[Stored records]
★ ★ ★ ★ ★ ★ ★

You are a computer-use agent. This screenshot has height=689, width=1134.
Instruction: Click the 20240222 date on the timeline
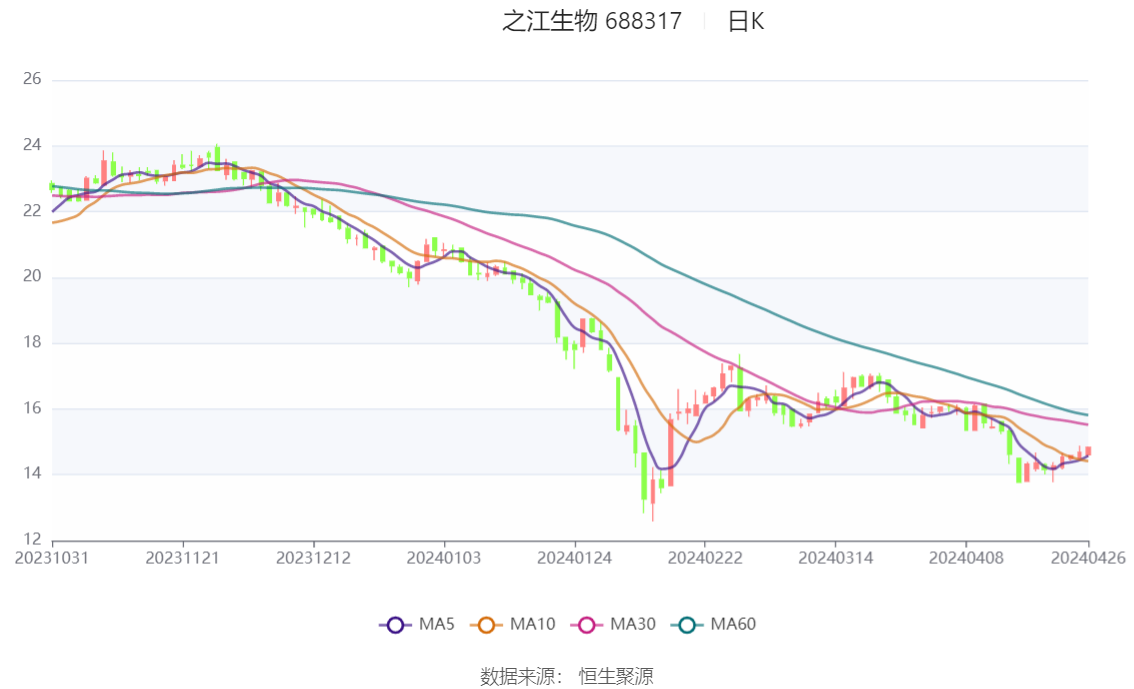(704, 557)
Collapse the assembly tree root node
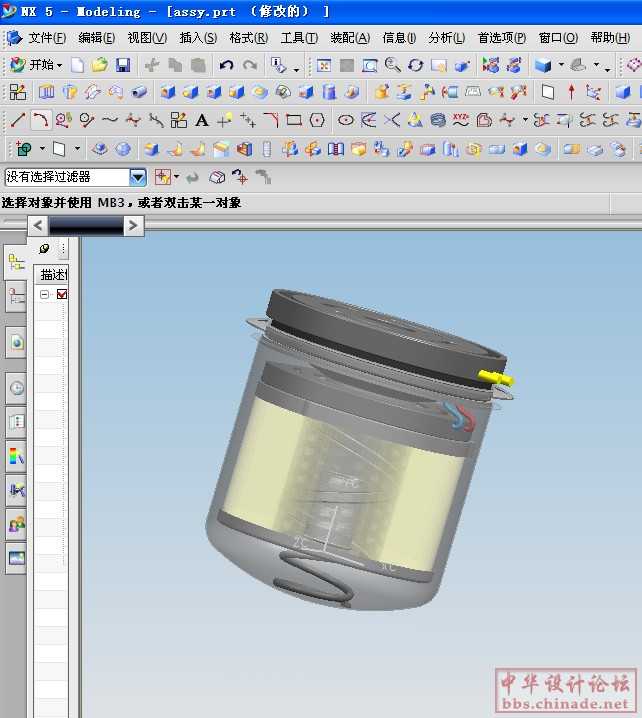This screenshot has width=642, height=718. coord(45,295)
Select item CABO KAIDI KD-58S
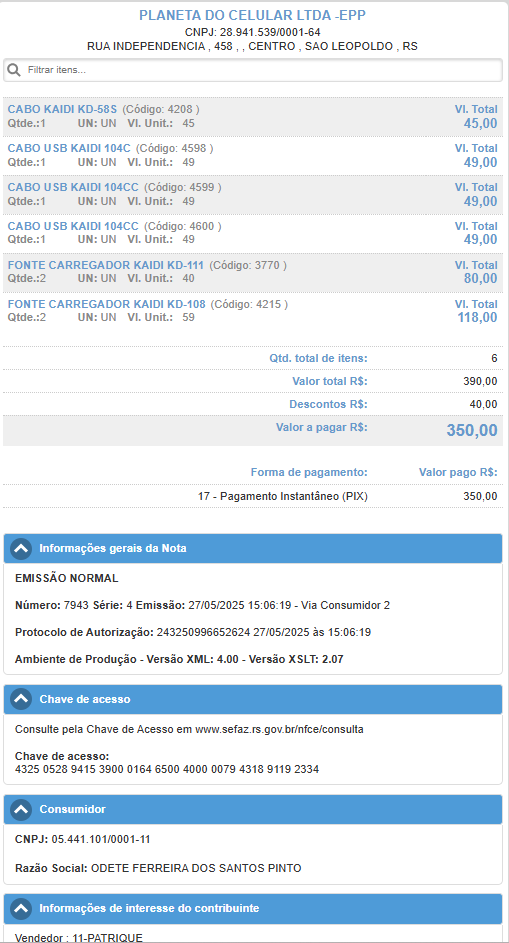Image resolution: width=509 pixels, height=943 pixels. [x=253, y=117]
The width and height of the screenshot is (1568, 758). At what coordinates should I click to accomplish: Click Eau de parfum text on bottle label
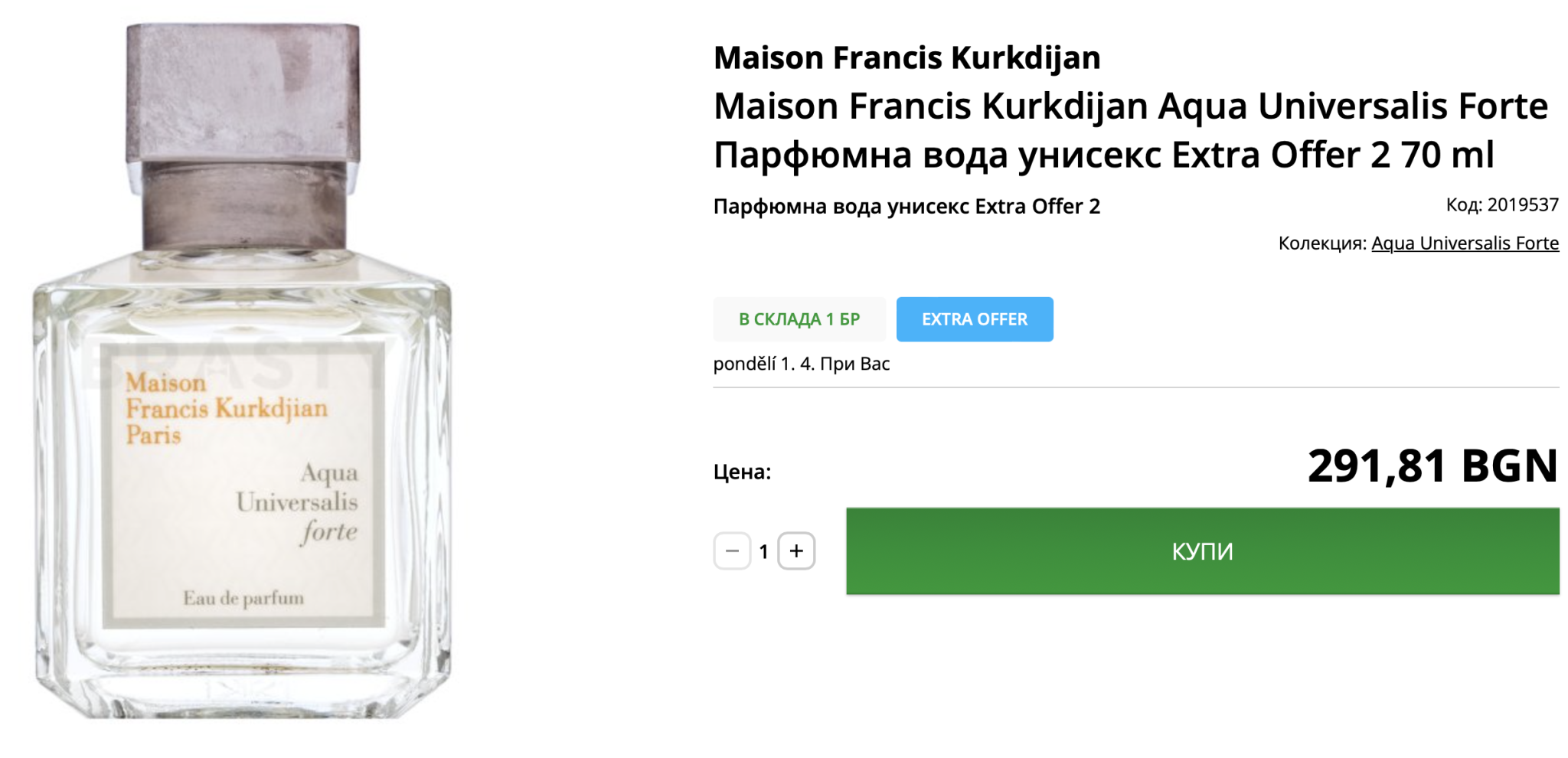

★ ★ ★ ★ ★ ★ ★

__Task to carry out__.
This exercise needs every entry retyped exactly, with the pictures removed.

__Solution below__.
You are a computer-use agent. This screenshot has height=689, width=1134.
Instruction: Click the 20240222 date on the timeline
(704, 557)
Collapse the assembly tree root node
This screenshot has width=642, height=718. coord(45,295)
Select item CABO KAIDI KD-58S
Image resolution: width=509 pixels, height=943 pixels. [x=253, y=117]
The width and height of the screenshot is (1568, 758). At what coordinates should I click to accomplish: Click Eau de parfum text on bottle label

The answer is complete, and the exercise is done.